A former governor of Oyo State, Otunba Adebayo Alao-Akala, former deputy Chief Whip of the senate, Senator Ayoola Agboola, and a business man, Mr. Femi Babalola, have dragged the Economic and Financial Crimes Commission (EFCC) to the Supreme Court over allegation of N11.5 billion fraud.
The move by the trio stalled the commencement of trial in the case that was scheduled to commence, Monday before Justice Muniru Owolabi of an Oyo State High Court, holden at Iyaganku, Ibadan.
According to the the EFCC, the alleged fraud was committed when the first defendant, Alao-Akala was governor of the state between 2007 and 2011.
Agboola, the second defendant, at the time served as Commissioner for Local Government and Chieftaincy Matters while Babalola owns an engineering firm, Pentagon Engineering Services, that executed some contracts during the administration.
At the court on Monday, counsel to Alao-Akala and Babalola, Mr. Hakeem Afolabi, (SAN) moved two applications before Justice Owolabi, informing the court that his clients have filed an interlocutory appeal on the matter before the Supreme Court, seeking an adjournment of the case in order to await the decision of the apex court.
He stated that the applications dated April 7 and filed on April 9, this year, were filed on 10 grounds, praying the court to allow the defendants to go, and “should be told not to return to sin, though they are not sinners.”
He relied on some earlier pronouncements of the Supreme Court, including Amaechi versus Independent National Electoral Commission (INEC).

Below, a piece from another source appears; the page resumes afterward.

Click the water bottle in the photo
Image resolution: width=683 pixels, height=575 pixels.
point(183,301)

Pastor Richard Ogunwole (SAN), who is the counsel to the second defendant, Ayoola Agboola, aligned himself with the two applications moved in the court, saying the interlocutory appeal in the Supreme Court would terminate the proceedings at the high court entirely, if it succeeds.

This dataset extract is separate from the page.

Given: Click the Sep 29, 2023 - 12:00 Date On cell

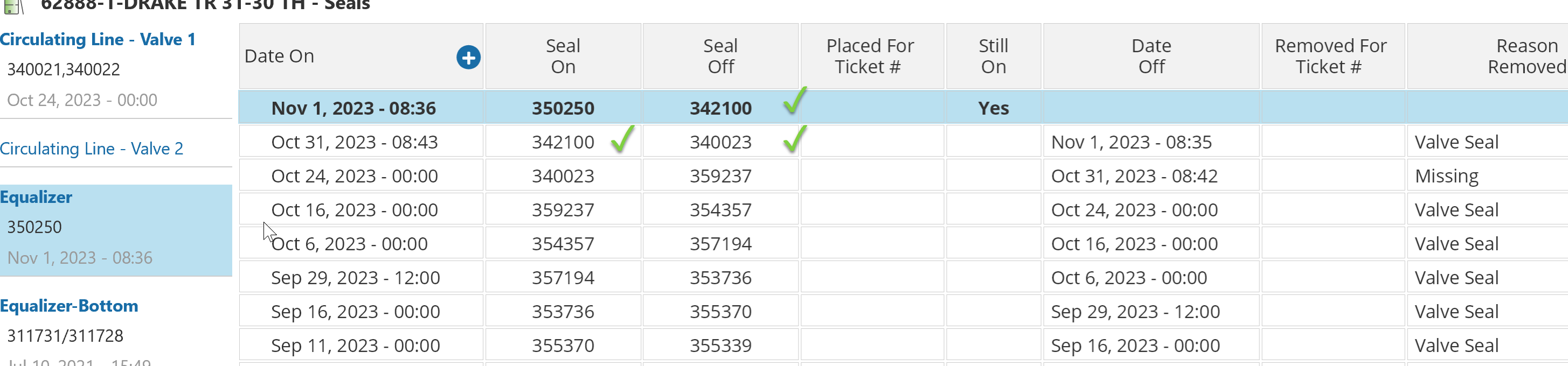Looking at the screenshot, I should pos(355,278).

He urged the court to “tarry a little, not resting it,” in continuing with the case so that it would not run on collision course against the apex court.
But the EFCC’S counsel, Dr. Benedict Ubi, vehemently opposed the adjournment, arguing that granting the application would amount to “a violent violation of the Constitution of Nigeria, ” relying on the pronouncement of the Supreme Court in the case of Olisa Metuh versus Federal Republic of Nigeria. He urged the court to disregard the applications and go on with the case.
Justice Owolabi, however, adjourned the case to June 4, 2018 for ruling on the applications, whether the court would await the decision of the Supreme Court or it would continue with the trial while the interlocutory appeal is still pending in the apex court.
The EFCC had on October 11, 2011 filed the matter before Justice Moshood Abass of the court and the defendants were admitted to bail, which they perfected.
Justices Akintunde Boade and Bayo Taiwo, had also sat on the case before the former retired and the latter transferred out of Ibadan Division.
Alao-Akala was admitted to bail in the sum of N5million with two sureties in like sum, while the second and third defendants were also granted bail in the sum of N3 million each with two sureties in like sum.
But the three defendants were re-arraigned before Justice Owolabi on March 5, 2018, over the same matter by the EFCC.
The trio pleaded not guilty to the charges preferred against them.
Counsel to the defendants urged the court to allow their clients to enjoy the previous bail condition granted to them, which was granted by the court.
The defendants are facing an 11-count charge of conspiracy, awarding contract without budgetary provision, obtaining by false pretence, acquiring property with money derived from illegal act and concealing the ownership of such property, among others.
The EFCC’s counsel, Dr Benedict Ubi, had told the court that when Alao-Akala was the governor of Oyo State, he awarded a road contract worth N8.5billion between 2007 and 2009 to Pentagon Engineering Services, alleging further that the firm handled the contract on behalf of the 33 local governments areas of the state without budgetary provision.
Alao-Akala, he contended, ordered the supply of drilling machines on behalf of the 33 local government areas worth N3.5billion, saying Alao-Akala purportedly conspired with Ayoola to withdraw N2.9 billion from Oyo State Local Government Joint Account.
Ubi also told the court that Alao-Akala illegally acquired some property on Old Bodija Road, Off Rotimi Williams Road in Ibadan, when he was the governor, saying the alleged offences contravened Section 22 (4) of the Corrupt Practices and Other Related Offences Act and Section 1 (18) of the Advanced Fee Fraud Act.
The EFCC’s counsel, in an interview with journalists after the proceedings, noted that “the normal practice is that when applications of these nature are before the court, the court will entertain them first before any other step is taken. The determination of the application will show us the direction to which we are going.”
He held that an appeal in the higher court “does not operate as a stay. It is not an automatic position. If you raise an application before the court or the higher court, decision will be taken on it. Upon the ruling ordering a stay, then the proceedings will be stayed.”
Counsel to the first and third defendants, Afolabi, also told journalists that the “10 grounds in our applications were to demonstrate that it will be an act of injustice for this court to proceed when the defendants have their appeals, pending before the Supreme Court.”